General Introduction
The Text Extraction API (text-extract-api) is a powerful tool designed to extract and parse content from a variety of document formats (e.g. PDF, Word, PPTX, etc.). The API utilizes state-of-the-art Optical Character Recognition (OCR) technology and Ollama-supported models to be able to convert any document or image into structured JSON or Markdown formats. Its key features include highly accurate text extraction, removal of personally identifiable information (PII), support for multiple storage strategies, and distributed task processing. The text extraction API is built with FastAPI and uses Celery for asynchronous task processing and Redis for caching OCR results to ensure an efficient and reliable document processing experience.
pdf-extract-api is a document extraction and parsing API that supports document anonymization using state-of-the-art OCR technology and models supported by Ollama. It can convert any document or image into structured JSON or Markdown , supports high-precision extraction of tabular data , numbers and mathematical formulas . Built on FastAPI, the API uses Celery for asynchronous task processing and Redis to cache OCR results, ensuring efficient and reliable document processing.
Function List
- High-precision OCR: Use PyTorch, Marker, Llama3.2-vision and other OCR strategies to realize high-precision text extraction.
- Document conversion: support for PDF, Word, PPTX and other documents into Markdown or JSON format.
- Remove PII: Automatically recognizes and removes personally identifiable information from documents.
- Distributed processing: Use Celery for distributed task processing to improve processing efficiency.
- Caching mechanism: Use Redis to cache OCR results to reduce repeated processing time.
- Multi-storage strategy: Support local file system, Google Drive and other storage methods.
- CLI tools: Provide command line tools to facilitate users to send tasks and process the results.
Using Help
Installation process
- Download and install Ollama.
- Download and install Docker.
- Clone the text-extract-api repository:
git clone https://github.com/CatchTheTornado/text-extract-api.git
- Go to the project directory and start the Docker container:
cd text-extract-api
docker-compose up
Usage
Document Conversion
- Upload the documents to be converted to the specified directory.

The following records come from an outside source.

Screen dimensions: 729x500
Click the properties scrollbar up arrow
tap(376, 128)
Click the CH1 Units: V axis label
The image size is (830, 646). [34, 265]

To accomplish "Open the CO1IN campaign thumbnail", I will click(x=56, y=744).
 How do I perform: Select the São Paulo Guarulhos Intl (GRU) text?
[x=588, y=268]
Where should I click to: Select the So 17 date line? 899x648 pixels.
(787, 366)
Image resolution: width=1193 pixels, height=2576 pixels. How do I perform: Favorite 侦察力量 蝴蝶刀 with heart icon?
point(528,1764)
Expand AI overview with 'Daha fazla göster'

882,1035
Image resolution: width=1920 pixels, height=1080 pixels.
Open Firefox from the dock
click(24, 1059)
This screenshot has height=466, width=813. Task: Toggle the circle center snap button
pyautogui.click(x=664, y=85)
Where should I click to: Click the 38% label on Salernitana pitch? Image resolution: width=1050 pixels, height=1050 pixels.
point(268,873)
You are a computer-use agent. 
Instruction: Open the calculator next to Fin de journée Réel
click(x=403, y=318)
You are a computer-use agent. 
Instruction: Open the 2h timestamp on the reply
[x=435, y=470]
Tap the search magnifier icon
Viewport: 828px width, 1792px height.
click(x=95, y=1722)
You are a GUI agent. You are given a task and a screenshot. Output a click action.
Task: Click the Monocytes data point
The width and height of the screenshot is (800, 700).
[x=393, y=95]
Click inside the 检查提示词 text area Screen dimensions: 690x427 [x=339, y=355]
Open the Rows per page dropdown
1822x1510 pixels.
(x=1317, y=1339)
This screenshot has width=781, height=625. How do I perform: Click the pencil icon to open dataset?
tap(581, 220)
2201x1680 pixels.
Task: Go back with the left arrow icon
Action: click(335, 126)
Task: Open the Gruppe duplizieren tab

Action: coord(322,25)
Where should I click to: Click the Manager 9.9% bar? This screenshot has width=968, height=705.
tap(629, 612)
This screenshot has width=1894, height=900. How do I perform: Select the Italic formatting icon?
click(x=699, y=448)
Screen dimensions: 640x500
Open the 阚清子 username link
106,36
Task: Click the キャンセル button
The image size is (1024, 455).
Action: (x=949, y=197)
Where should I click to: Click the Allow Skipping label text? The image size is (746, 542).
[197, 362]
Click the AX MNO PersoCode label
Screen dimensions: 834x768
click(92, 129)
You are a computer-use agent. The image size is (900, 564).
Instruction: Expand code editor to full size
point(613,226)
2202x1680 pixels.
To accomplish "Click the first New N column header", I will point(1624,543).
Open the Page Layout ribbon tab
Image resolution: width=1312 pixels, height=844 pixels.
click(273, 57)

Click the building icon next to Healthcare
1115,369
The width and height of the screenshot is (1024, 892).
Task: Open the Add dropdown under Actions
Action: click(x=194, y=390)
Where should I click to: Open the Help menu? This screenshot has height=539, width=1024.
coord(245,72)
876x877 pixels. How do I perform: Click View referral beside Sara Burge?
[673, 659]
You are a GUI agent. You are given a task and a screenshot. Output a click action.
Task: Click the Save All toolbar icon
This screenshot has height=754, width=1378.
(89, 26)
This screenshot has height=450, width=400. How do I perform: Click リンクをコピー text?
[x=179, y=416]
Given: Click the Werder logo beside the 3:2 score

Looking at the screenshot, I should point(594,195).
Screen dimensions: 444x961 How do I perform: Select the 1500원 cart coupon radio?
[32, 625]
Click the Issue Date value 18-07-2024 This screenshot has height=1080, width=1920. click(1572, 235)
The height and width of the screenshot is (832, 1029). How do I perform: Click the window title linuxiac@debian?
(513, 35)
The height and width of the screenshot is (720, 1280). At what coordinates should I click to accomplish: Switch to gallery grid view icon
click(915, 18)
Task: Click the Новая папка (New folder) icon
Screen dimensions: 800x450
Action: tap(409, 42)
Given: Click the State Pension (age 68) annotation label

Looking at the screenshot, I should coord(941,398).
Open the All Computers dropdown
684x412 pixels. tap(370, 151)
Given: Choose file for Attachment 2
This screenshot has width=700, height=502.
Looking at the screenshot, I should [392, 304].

- Use the CLI tool to send conversion tasks:
python client/cli.py ocr_upload --file examples/example.pdf --prompt_file examples/example-to-json-prompt.txt
- The conversion result will be saved in JSON or Markdown format in the specified directory.
Removal of PII
- Upload a document that contains PII.
- Use the CLI tool to send removal PII tasks:
python client/cli.py ocr_upload --file examples/example-pii.pdf --prompt_file examples/example-remove-pii.txt
- Processed documents will have all personally identifiable information removed.
Detailed function operation flow
- High Precision OCR: By configuring different OCR strategies (e.g. Marker, Llama3.2-vision, etc.), it can realize high-precision text extraction for various documents. Users can choose the most suitable OCR strategy according to the document type.
- Document Conversion: Support for PDF, Word, PPTX and other formats of the document will be converted to Markdown or JSON format, to facilitate subsequent data processing and analysis.
- Removal of PII: Automatically recognizes and removes personally identifiable information from documents to ensure data privacy and security.
- distributed processing: Use Celery for distributed task processing to support large-scale document processing tasks and improve processing efficiency.
- caching mechanism: Use Redis to cache OCR results to reduce repetitive processing time and improve system response time.
- Multi-Storage Policy: It supports various storage methods such as local file system, Google Drive, etc. Users can choose the appropriate storage strategy according to their needs.
- CLI tools: Command line tools are provided so that users can send tasks and process results with simple commands for convenience.